First published: 1603 in The Third and Last Booke of Songs or Aires, no. 10

External websites:

Original text and translations

English.png English text

Love stood amazed at sweet beauty's pain,
Love would have said that all was but vain, and gods but half divine.
But when Love saw that beauty would die, he all aghast to heavens did cry,
O gods, what wrong is mine.

Then his tears bred in thoughts of salt brine,
Fell from his eyes, like rain in sunshine expelled by rage of fire:
Yet in such wise as anguish affords,
He did express in these his last words his infinite desire.

Are you fled, fair? Where are now those eyes?
Eyes but too fair, envied by the skies, you angry gods to know,
With guiltless blood your sceptres you stain,
On poor true hearts like tyrants you rain: unjust why do you so?

Are you false gods? Why then do you rain?
Are you just gods? Why then do you stain the life of love on earth,
Beauty, now thy face lives in the skies,
Beauty, now let me live in thine eyes, where bliss felt never death.

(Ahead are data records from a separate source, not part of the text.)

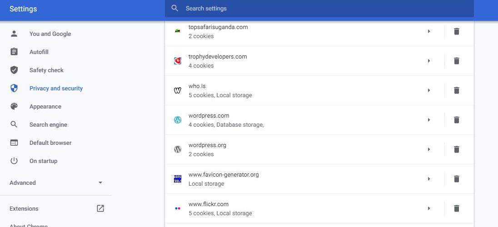The height and width of the screenshot is (227, 498).
Task: Expand who.is cookie details arrow
Action: [429, 90]
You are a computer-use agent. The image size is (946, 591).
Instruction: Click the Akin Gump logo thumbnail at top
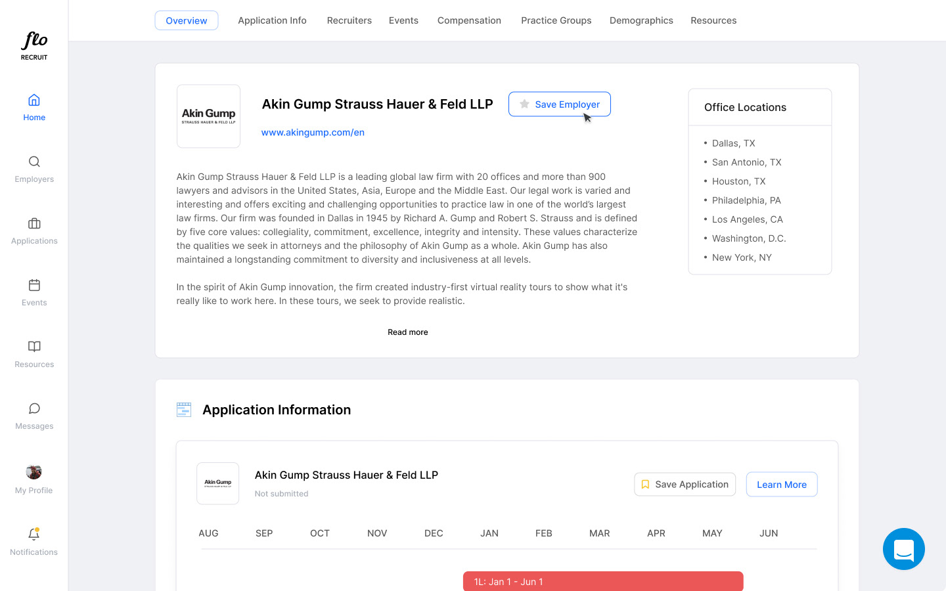(208, 116)
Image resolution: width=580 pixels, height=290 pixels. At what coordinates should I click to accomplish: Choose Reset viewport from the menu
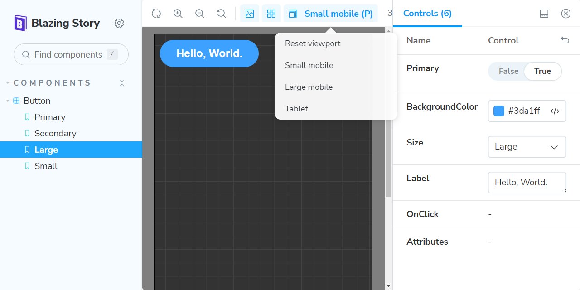coord(313,44)
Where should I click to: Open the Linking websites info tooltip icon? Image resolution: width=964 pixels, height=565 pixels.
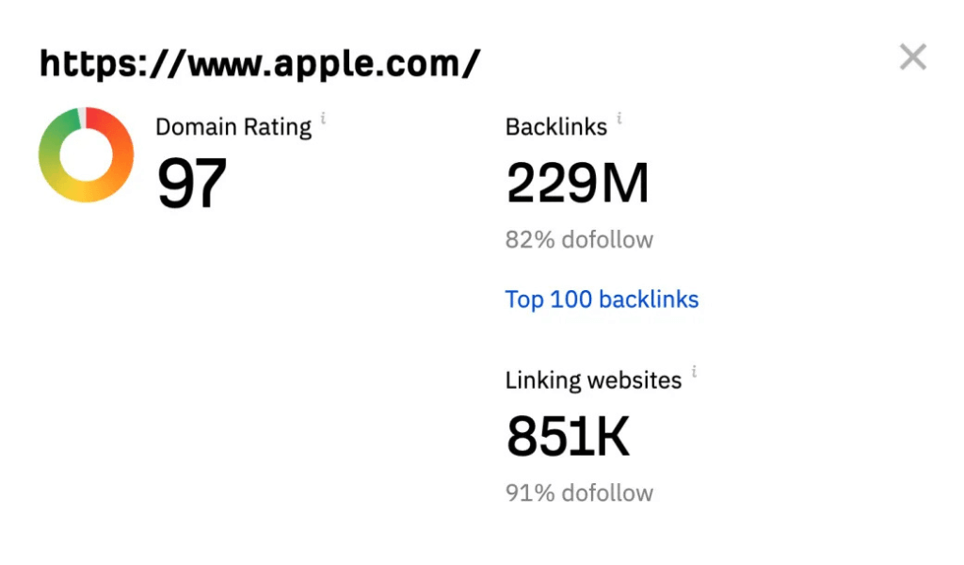(x=694, y=371)
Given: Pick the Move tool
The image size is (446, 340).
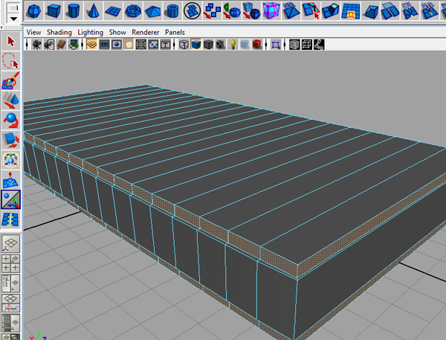Looking at the screenshot, I should 10,100.
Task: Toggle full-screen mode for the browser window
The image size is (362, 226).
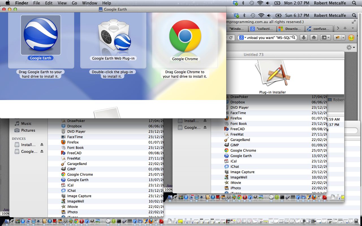Action: (x=354, y=22)
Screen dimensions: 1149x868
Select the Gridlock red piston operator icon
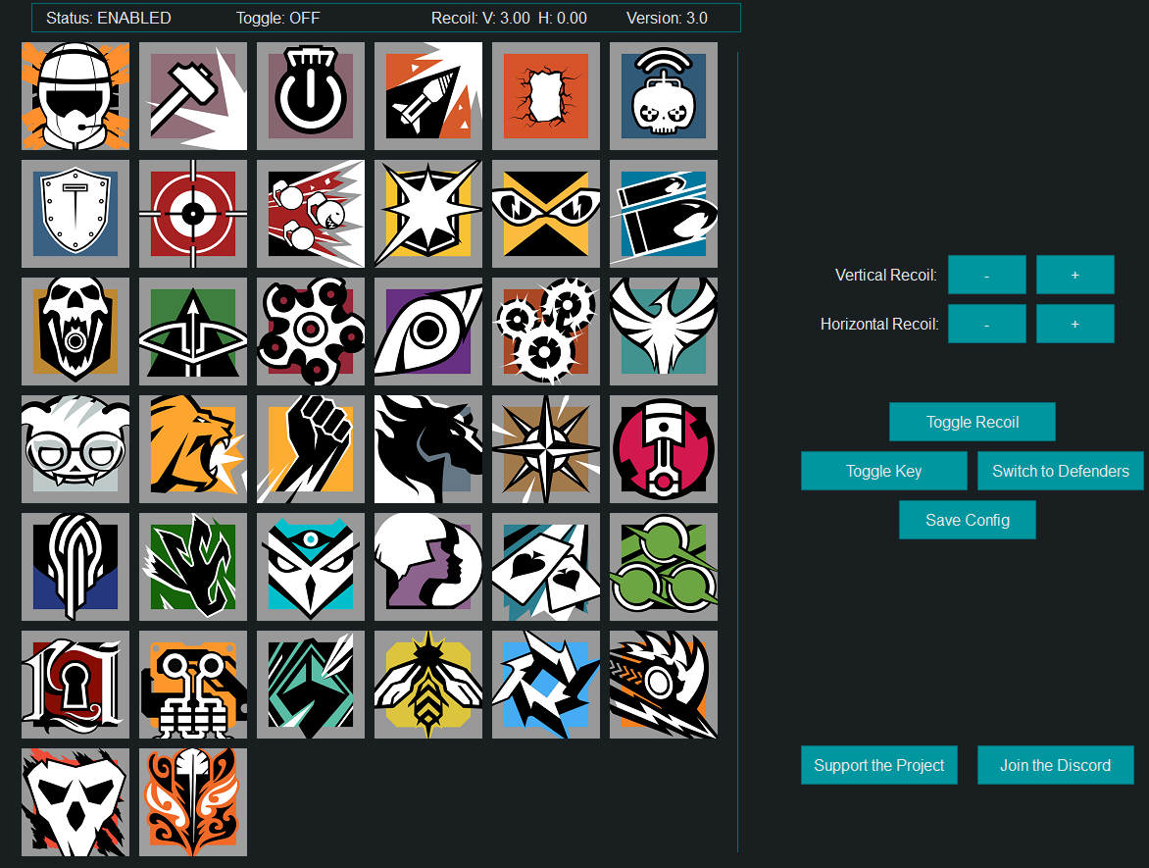(x=664, y=449)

Then from high rock, the rock of despair,
He falls, in hope to smother in the air, or else on stones to burst,
Or on cold waves to spend his last breath,
Or his strange life to end by strange death, but fate forbid the worst.

With pity moved the gods then change love
To Phoenix shape, yet cannot remove his wonted property,
He loves the sun because it is fair,
Sleep he neglects, he lives but by air, and would, but cannot die.